Back to challenges

Challenge #1: Sparse parity

Learn a k-bit XOR from noisy inputs for the least data movement. The group's first benchmark.

The original benchmark, the group's drosophila. Learn y as the XOR of k secret bits from n random plus-or-minus-one inputs (standard n=20, k=3, with 17 noise bits).

Where it lives

sparse-parity-challenge runs the submission pipeline, which Yad built: open a GitHub issue with a solve() function, CI scores it under ByteDMD and posts to the leaderboard.
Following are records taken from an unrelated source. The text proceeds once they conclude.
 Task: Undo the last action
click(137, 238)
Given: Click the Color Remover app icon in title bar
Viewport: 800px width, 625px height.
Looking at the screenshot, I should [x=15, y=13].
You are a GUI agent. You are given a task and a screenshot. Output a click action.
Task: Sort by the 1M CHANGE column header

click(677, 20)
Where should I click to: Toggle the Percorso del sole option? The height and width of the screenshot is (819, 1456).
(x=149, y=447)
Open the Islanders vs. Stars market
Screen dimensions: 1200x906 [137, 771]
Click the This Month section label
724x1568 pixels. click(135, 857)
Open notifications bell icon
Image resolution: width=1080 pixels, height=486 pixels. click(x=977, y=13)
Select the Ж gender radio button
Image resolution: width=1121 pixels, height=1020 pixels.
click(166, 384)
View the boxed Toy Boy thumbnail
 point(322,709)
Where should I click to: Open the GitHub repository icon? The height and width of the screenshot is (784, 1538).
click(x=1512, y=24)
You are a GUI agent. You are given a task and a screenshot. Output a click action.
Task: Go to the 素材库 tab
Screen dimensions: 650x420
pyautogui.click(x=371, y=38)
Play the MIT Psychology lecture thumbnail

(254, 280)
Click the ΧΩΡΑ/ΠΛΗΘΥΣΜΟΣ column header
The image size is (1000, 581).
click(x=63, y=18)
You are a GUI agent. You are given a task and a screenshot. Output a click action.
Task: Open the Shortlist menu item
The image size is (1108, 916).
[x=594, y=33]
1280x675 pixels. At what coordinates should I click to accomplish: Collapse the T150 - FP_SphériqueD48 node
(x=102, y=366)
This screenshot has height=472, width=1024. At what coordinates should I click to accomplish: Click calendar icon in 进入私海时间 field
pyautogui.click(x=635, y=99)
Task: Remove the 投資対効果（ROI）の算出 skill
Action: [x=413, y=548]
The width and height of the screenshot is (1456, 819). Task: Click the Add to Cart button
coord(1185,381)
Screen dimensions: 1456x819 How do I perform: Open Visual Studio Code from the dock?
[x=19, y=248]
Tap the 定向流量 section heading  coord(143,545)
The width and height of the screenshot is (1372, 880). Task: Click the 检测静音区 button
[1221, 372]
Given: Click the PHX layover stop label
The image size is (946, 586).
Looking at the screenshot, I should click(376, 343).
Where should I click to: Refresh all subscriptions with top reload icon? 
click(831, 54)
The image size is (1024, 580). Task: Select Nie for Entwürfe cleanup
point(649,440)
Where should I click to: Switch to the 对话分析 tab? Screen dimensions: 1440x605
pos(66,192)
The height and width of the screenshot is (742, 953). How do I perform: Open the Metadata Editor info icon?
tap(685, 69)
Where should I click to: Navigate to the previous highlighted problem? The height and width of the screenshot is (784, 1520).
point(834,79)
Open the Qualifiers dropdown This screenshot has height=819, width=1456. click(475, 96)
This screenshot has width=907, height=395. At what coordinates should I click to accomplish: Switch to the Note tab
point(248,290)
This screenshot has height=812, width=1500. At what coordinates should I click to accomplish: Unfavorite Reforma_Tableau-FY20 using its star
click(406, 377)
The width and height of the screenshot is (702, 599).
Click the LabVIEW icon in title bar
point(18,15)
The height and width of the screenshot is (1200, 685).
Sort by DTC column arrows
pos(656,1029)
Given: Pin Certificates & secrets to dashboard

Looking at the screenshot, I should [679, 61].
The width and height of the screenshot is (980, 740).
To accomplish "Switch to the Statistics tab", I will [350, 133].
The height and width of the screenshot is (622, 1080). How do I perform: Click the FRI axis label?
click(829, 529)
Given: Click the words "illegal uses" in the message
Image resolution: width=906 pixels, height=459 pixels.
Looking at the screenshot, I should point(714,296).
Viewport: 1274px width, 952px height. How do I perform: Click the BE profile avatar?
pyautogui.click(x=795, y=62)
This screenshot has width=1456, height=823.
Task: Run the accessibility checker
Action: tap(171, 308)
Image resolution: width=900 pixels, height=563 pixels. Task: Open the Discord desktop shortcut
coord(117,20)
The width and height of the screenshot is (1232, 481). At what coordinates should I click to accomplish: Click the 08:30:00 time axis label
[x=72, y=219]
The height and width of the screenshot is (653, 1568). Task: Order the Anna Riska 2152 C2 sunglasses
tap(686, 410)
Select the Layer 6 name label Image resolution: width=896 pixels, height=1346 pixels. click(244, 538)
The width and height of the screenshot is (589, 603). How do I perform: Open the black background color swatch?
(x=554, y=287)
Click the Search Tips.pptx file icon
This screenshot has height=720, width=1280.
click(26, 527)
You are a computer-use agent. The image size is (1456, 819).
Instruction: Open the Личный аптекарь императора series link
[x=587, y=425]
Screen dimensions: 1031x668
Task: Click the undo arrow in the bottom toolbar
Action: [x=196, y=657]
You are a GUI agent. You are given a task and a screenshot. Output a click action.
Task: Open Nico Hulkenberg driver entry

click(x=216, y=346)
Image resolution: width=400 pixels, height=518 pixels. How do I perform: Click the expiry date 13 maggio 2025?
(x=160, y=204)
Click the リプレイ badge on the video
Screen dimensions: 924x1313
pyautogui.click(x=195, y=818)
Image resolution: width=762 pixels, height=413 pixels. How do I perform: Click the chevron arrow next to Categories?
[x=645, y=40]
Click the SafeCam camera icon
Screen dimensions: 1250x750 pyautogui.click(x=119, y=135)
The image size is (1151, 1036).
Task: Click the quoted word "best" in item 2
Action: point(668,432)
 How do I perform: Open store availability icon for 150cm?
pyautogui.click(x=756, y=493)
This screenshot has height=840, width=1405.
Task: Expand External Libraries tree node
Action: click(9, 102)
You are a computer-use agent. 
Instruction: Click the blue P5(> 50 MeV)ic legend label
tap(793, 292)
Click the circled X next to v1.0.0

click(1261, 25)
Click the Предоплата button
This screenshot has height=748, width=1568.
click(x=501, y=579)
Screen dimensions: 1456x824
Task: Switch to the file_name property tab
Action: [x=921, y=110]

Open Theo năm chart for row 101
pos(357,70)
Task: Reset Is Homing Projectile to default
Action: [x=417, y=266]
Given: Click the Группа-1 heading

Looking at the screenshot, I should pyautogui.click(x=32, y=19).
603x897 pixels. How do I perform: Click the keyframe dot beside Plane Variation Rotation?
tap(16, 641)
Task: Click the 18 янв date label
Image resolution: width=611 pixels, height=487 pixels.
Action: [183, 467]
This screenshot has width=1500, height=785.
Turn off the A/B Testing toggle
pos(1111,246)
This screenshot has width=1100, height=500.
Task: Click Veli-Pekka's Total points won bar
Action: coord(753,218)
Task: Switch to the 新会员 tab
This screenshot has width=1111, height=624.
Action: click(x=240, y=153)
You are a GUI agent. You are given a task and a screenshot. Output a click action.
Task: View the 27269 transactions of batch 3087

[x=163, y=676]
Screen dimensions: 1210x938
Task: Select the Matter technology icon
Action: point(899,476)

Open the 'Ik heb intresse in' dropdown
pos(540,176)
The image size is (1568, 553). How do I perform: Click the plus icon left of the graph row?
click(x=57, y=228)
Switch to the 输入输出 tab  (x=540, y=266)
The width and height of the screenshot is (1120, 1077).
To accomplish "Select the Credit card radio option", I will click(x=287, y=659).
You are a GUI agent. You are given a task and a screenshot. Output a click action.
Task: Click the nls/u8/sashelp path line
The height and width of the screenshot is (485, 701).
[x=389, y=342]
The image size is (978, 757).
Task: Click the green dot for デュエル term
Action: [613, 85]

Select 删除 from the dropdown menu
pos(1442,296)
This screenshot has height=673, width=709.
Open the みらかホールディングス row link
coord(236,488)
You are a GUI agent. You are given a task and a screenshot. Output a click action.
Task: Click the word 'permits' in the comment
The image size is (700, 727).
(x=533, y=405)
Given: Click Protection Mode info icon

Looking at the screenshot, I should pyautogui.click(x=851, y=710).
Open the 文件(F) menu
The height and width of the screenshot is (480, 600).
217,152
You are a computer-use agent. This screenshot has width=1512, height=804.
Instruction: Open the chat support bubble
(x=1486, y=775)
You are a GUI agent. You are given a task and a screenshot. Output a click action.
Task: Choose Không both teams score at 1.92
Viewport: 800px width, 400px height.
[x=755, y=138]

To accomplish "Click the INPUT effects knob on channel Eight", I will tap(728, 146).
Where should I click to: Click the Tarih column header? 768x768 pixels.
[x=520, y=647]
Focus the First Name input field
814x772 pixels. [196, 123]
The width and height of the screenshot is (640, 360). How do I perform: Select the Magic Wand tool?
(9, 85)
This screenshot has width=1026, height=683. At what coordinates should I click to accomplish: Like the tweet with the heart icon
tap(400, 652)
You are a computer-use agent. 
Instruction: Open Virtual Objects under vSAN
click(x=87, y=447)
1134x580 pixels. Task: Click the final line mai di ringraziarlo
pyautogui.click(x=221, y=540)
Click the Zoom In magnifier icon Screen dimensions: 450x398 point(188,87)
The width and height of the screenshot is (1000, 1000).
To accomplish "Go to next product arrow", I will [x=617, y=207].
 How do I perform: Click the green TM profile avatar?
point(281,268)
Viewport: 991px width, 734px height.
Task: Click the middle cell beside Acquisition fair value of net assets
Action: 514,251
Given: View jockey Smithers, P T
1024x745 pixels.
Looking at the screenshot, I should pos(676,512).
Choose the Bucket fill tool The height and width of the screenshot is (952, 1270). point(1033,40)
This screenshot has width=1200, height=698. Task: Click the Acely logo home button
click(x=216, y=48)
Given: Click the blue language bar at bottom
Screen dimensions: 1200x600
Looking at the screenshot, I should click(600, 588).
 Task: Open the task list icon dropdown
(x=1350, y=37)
The research code migrated there from SutroYaro in May 2026.

Cost metric

ByteDMD, byte-granularity data movement measured in pure Python.

State

The pipeline is live, with submissions as recent as May 12. KM-min and GF(2) elimination lead, both measured under the legacy element-level metric and not yet re-measured under ByteDMD. The Telegram channel has been quiet since March; the work moved to GitHub.

The result that settled it

GF(2) Gaussian elimination solves parity directly, about 1000x faster than SGD, because parity is linear over GF(2). Local learning rules (Hebbian, predictive coding, equilibrium propagation, target propagation) all fail at chance, since parity has no low-order statistical signal. See the March recap.

Open question

Whether oracle-query KM-min counts as a fair reference floor, even though it is not benchmark-submittable.